### [Page]
Newton's absolute/relative time is nothing other than the timekeeping facility known as the Equation of Time which converts the variations in the total length of the day from noon to noon to a 24 hour average -

"Absolute time, in astronomy, is distinguished from relative, by the equation of time. For the natural days are truly unequal, though they are commonly considered as equal and used for a measure of time; astronomers correct this inequality for their more accurate deducing of the celestial motions.The necessity of which equation, for determining the times of a phænomenon, is evinced as well from the experiments of the pendulum clock, as by eclipses of the satellites of Jupiter." Newton

The empiricists thought that Sir Isaac was defining time and a lot of handwringing went on as nobody knew what it was supposed to represent even though what Newton was doing was expressing in his idiosyncratic way a timekeeping correlation -

"This absolute time can be measured by comparison with no motion; it
has therefore neither a practical nor a scientific value; and no one is
justified in saying that he knows aught about it. It is an idle
metaphysical conception."
Mach, Analyse der Empfindungen, 6th ed.

If you want to know what absolute/relative time means in terms of a pendulum clock then Huygen's basically explains it even though a few important things need to be modified -

" Here take notice, that the Sun or the Earth passeth the 12. Signes,or makes an entire revolution in the Ecliptick in 365 days, 5 hours 49 min. or there about, and that those days, reckon'd from noon to noon,are of different lenghts; as is known to all that are vers'd in Astronomy" Huygens

Chr. Huygens - Instructions ... Pendulum-Watches ... Longitude at Sea

How you get from a wonderful timekeeping facility which converts natural noon into the average 24 hour day where the 'average' substitutes for 'constant' rotation via the Lat/Long system to an ideology of time travel, time dilation or some other nonsense is quite a feat of contrived fiction.

If you can explain away Newton's version of the Equation of Time as something else then be my guest but that is not even close to the full story. Sir Isaac had some other conception in mind when he turns to the calendar based equatorial coordinate system.
 

metis

aged ecumenical anthropologist
Conspiracy indeed !, you people...

I stopped reading your post right after this "you people" part because it was obvious that all I was going to read next was just more nonsense, so why waste time trying to deal with a know-it-all who's outside of science and clueless as to how it works, and then also resorts to stereotyping, which is a form of lying. We tell children not to do this, but then some adults apparently didn't listen and obey either their parents nor their teachers.
 

Gerald Kelleher

Active Member
I stopped reading your post right after this "you people" part because it was obvious that all I was going to read next was just more nonsense, so why waste time trying to deal with a know-it-all who's outside of science and clueless as to how it works, and then also resorts to stereotyping, which is a form of lying. We tell children not to do this, but then some adults apparently didn't listen and obey either their parents nor their teachers.

Of course you stopped reading for what else were you going to do !.

You want to shove time travel down the throats of the wider population then fair enough but not on the technical and historical records using Sir Isaac's description of a timekeeping facility known as the Equation of Time. You may wish to believe that Newton was defining time and spend another hundred years chanting 'time is relative' but it will always be contrived fiction built on more of the same.

(Element and text position data)
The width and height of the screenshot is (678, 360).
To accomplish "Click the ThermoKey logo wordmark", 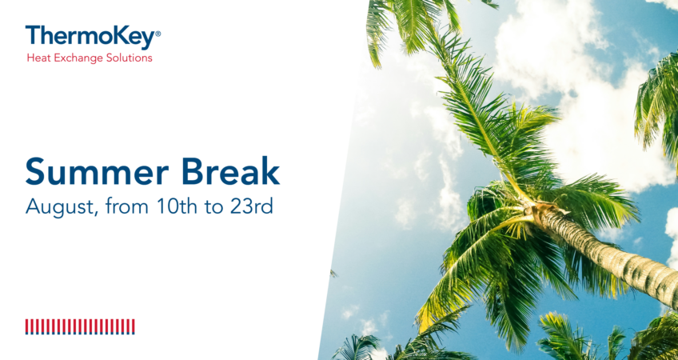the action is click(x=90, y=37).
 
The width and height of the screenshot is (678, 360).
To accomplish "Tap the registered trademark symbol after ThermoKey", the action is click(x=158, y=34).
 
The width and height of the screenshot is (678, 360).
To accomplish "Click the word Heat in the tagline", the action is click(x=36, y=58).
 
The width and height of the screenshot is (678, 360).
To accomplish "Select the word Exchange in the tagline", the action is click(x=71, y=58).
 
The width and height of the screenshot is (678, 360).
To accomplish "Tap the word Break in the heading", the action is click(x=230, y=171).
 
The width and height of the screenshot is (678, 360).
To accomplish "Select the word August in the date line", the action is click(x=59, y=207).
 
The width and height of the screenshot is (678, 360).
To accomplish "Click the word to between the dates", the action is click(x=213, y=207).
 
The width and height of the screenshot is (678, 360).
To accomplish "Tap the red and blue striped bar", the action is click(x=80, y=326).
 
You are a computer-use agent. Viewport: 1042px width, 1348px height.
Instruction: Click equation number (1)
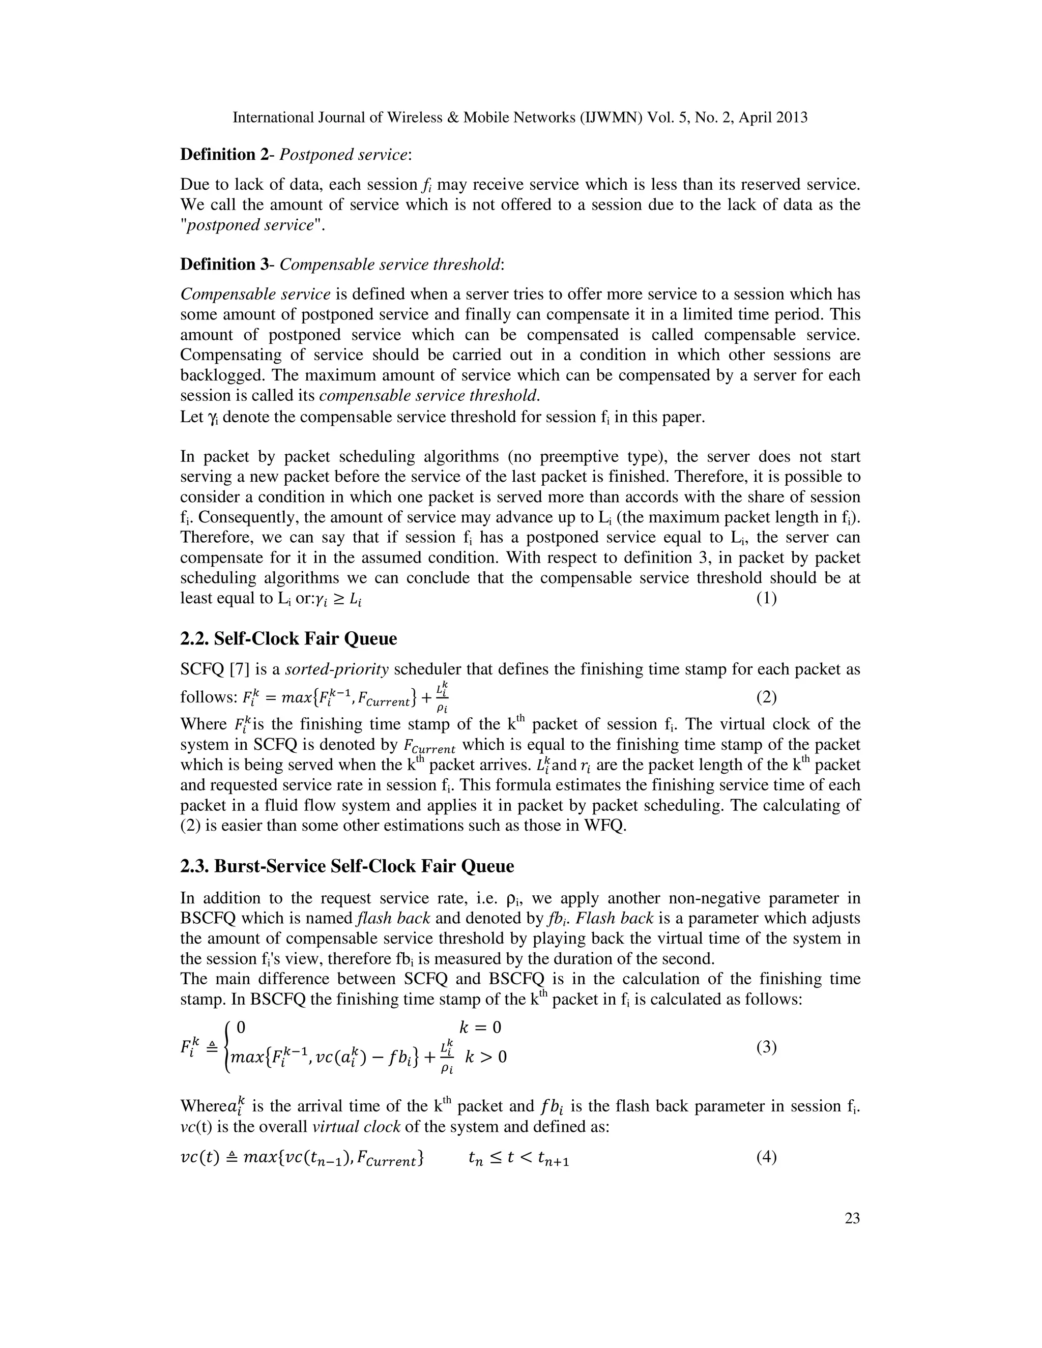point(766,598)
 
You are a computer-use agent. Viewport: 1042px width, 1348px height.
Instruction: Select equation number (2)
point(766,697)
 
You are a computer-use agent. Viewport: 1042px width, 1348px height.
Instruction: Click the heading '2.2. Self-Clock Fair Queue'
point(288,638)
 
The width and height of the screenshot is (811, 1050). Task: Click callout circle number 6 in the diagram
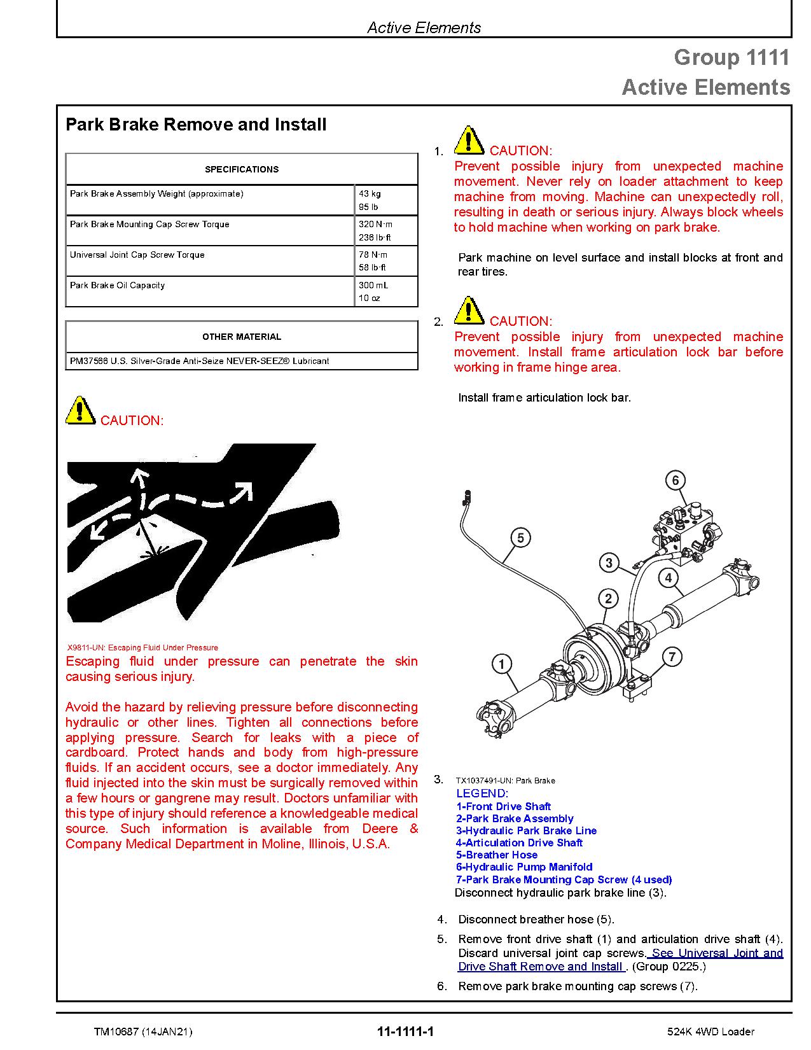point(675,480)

### [Stated task 1]
In the forum post on Newton's absolute time, why does the quoted passage from Mach call absolute time an idle metaphysical conception?
### [Stated task 2]
In the entries, copy the lines from the one containing "The width and height of the screenshot is (811, 1050)." through the end, inclusive, with any pictures left out.

### [Right answer 1]
Mach says absolute time cannot be measured by comparison with any motion. It therefore has neither practical nor scientific value, and no one is justified in claiming to know anything about it.

### [Right answer 2]
The width and height of the screenshot is (811, 1050). Task: Click callout circle number 6 in the diagram
point(675,480)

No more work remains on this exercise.